▶ _Instructions to follow_
Looking at the data below, state how many lines contain "code". No other words are wanted.

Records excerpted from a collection
Segment Open

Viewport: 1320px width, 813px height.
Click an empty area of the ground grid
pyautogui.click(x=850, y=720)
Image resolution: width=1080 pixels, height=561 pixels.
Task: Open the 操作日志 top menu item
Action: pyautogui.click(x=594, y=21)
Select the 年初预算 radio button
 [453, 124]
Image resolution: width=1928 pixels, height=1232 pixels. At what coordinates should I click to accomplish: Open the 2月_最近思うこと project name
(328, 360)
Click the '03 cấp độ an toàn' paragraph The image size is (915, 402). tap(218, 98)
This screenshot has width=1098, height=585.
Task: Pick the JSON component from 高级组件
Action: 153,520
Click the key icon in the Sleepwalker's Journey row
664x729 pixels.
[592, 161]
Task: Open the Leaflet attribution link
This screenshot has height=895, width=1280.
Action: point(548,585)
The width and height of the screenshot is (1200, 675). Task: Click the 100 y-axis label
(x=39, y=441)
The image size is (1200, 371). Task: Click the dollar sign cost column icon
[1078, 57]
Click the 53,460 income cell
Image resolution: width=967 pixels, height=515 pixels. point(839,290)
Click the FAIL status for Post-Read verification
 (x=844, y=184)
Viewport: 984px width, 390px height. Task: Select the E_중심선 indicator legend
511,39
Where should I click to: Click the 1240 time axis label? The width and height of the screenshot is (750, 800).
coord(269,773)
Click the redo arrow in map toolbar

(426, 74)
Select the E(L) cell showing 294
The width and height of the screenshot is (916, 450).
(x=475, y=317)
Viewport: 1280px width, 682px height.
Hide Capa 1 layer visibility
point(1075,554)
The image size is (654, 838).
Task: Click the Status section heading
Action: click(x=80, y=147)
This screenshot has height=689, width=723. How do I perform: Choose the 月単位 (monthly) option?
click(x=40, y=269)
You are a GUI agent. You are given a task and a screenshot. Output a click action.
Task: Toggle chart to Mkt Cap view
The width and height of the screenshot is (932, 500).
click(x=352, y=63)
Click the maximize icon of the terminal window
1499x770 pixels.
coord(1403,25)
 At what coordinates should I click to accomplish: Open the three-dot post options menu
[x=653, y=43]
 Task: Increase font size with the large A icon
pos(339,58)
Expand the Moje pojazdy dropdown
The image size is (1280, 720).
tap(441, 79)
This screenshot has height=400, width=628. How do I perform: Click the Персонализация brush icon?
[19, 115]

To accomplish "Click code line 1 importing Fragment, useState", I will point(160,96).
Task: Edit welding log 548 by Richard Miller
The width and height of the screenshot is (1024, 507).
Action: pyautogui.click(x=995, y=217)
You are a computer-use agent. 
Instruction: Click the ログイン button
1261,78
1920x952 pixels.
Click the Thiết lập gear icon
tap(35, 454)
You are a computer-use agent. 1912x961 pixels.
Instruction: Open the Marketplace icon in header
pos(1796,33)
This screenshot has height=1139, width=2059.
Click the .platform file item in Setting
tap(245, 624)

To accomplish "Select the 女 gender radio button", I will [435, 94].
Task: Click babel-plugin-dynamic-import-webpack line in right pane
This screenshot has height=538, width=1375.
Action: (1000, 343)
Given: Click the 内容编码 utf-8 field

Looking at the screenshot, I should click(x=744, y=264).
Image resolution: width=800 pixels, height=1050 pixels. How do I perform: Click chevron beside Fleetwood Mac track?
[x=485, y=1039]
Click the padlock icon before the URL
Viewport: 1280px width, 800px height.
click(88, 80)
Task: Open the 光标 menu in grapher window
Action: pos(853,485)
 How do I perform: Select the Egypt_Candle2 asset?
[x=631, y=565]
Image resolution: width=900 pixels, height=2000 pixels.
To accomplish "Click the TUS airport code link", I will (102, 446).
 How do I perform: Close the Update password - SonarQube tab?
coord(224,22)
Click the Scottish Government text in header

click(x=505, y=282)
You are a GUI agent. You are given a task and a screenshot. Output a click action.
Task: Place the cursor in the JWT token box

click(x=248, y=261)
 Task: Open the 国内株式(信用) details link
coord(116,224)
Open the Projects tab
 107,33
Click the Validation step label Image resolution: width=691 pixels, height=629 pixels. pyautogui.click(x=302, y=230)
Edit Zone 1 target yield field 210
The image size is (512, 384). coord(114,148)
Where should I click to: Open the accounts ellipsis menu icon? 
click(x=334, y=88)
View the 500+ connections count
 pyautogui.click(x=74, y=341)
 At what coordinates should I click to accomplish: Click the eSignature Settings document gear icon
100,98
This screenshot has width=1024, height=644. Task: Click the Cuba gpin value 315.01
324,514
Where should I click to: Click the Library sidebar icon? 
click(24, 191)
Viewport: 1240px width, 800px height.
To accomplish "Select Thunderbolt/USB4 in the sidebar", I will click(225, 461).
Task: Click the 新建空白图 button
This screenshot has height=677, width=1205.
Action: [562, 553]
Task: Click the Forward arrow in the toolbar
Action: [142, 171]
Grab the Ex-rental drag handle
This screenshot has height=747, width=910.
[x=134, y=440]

Segment Closed

▶ _Answer to the exercise_
2